### Available records ###

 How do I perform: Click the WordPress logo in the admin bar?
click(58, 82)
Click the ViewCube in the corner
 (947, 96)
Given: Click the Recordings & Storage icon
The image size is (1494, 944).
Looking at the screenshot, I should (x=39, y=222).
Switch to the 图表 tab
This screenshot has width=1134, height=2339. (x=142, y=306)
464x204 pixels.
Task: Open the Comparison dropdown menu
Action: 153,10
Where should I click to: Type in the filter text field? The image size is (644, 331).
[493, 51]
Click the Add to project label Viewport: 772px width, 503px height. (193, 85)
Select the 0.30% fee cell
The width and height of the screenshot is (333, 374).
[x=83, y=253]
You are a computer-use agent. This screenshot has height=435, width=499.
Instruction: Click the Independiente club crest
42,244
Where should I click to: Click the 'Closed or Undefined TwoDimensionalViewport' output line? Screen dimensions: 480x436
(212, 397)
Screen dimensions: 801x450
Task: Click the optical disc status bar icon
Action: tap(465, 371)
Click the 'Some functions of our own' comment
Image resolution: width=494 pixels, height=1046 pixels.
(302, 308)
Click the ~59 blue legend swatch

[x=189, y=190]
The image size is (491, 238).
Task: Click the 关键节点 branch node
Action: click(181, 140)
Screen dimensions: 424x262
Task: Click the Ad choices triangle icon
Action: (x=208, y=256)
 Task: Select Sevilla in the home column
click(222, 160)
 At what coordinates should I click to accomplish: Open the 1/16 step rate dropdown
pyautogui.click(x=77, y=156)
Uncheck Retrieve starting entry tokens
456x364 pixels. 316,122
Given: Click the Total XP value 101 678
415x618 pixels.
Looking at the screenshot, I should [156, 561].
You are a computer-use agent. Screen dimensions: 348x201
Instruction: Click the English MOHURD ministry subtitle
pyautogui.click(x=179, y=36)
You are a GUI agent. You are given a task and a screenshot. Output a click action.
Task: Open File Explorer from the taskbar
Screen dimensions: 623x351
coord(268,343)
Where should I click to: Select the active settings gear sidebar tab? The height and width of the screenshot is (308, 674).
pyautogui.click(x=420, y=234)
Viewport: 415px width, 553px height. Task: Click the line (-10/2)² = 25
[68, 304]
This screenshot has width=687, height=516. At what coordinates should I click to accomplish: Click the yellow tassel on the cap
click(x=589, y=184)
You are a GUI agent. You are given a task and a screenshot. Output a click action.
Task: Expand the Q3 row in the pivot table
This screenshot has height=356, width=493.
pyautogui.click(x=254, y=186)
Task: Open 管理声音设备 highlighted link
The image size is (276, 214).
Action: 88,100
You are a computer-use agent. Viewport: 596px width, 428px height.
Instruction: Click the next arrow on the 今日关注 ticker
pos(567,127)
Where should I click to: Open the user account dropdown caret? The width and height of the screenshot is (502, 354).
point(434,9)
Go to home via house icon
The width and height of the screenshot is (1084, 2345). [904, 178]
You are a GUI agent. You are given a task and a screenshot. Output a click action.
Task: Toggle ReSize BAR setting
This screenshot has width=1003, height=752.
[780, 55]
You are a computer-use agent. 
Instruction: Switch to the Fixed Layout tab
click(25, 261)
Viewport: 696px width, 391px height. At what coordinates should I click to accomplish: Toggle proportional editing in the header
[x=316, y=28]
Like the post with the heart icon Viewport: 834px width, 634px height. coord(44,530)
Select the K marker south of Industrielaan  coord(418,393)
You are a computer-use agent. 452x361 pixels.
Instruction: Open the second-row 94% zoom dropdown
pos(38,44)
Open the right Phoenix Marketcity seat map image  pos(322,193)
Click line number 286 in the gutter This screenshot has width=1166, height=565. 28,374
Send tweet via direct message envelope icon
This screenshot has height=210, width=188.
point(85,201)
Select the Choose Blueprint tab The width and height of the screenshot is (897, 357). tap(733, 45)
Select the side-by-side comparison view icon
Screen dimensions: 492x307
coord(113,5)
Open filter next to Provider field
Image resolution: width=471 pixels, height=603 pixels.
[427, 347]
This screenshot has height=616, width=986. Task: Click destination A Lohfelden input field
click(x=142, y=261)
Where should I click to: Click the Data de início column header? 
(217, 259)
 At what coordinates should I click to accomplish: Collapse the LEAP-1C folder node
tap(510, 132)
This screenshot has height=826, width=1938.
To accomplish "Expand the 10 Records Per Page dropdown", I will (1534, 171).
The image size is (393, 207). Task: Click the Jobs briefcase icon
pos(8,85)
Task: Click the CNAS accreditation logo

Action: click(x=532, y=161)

###

■ Task prompt
Within the listing, how many lines hold the string "agent"? State that number alone.

■ Expected answer
8